Science

The Boring Company: Elon Musk Teases ‘Much Larger Tunnel Network’ Under LA

by Mike Brown

The Boring Company has ditched its plans to build a test tunnel under Los Angeles, instead moving ahead with a far more ambitious proposal. Company founder Elon Musk stated on Thursday that the team is moving ahead with a “much larger tunnel network,” based on the company’s experience with its first test tunnel by the SpaceX campus.

Musk’s proclamation came after news broke of a community lawsuit, which resulted in The Boring Company claiming that it would no longer pursue its plan for a 2.7-mile test tunnel along Sepulveda Boulevard. The plan, unveiled in May 2017, would have connected Los Angeles International Airport to Culver City, Santa Monica, Westwood, and Sherman Oaks along the 405 freeway. Musk dismissed reports that the company had abandoned its plans, instead claiming the company “won’t need a second test tunnel.” Instead, the team plans to move ahead with a more ambitious network.

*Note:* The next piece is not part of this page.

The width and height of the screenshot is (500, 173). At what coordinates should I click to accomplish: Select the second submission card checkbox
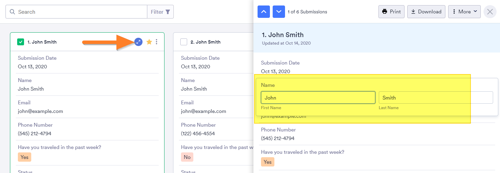(184, 42)
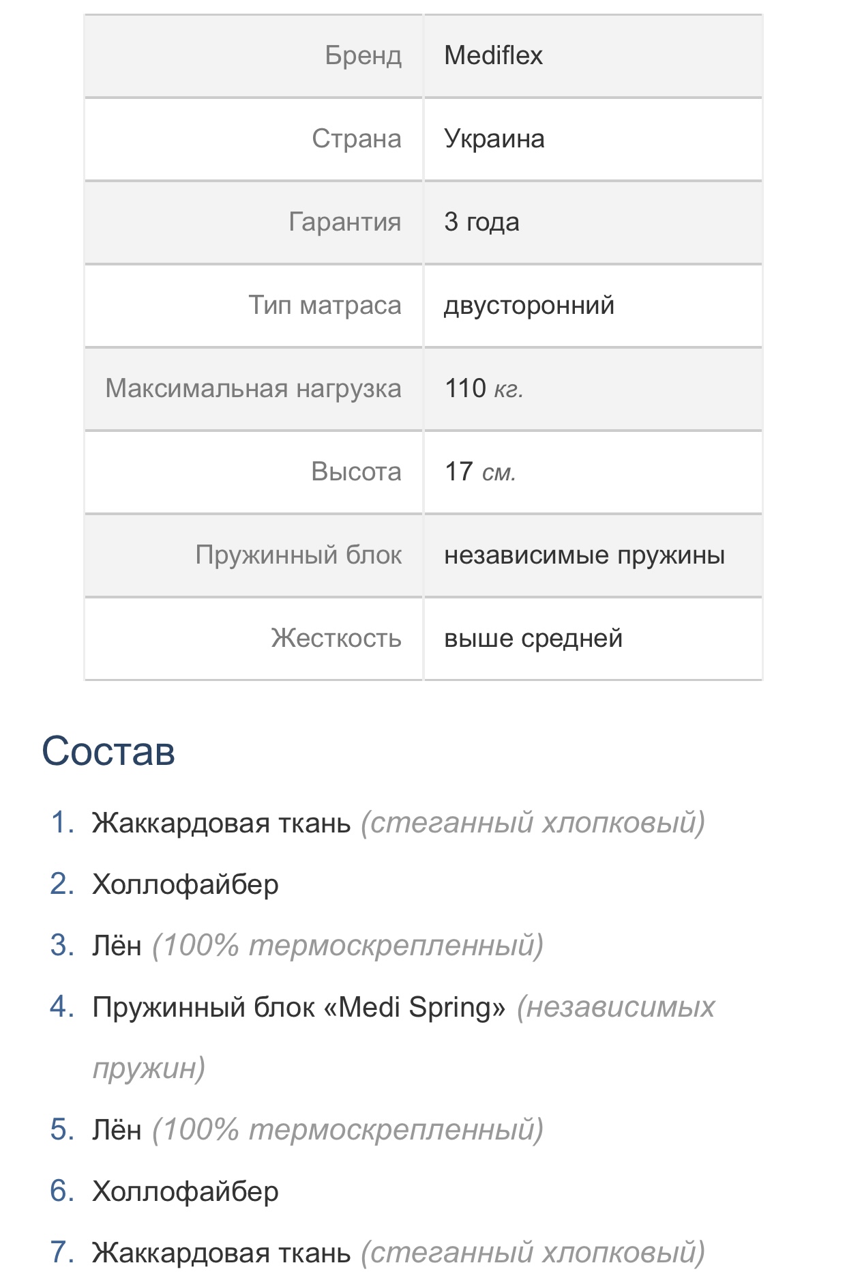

See more: The Boring Company’s Dodgers Tunnel Could Help Elon Musk End L.A. Traffic

It is unclear how this project will look in reality. The Boring Company’s website lists four projects at the time of writing: the two-mile Hawthorne test tunnel, which started construction at the beginning of 2017 and will receive a full public unveiling on December 10, a “Dugout Loop” unveiled in August that will run from the Dodgers Stadium to the Los Angeles metro, a Chicago “loop” confirmed in June that will run between O’Hare Airport and Block 37 in downtown Chicago, and an East Coast Loop from Washington, D.C. to Maryland.

The Boring Company plans to use a series of Tesla-designed skates to transport one car or up to 16 passengers at speeds of up to 150 mph. This design could potentially support a “hyperloop” configuration at a future stage, a transit system outlined by Musk in a 2013 white paper that could move pods through a vacuum-sealed tunnel at speeds of up to 700 mph.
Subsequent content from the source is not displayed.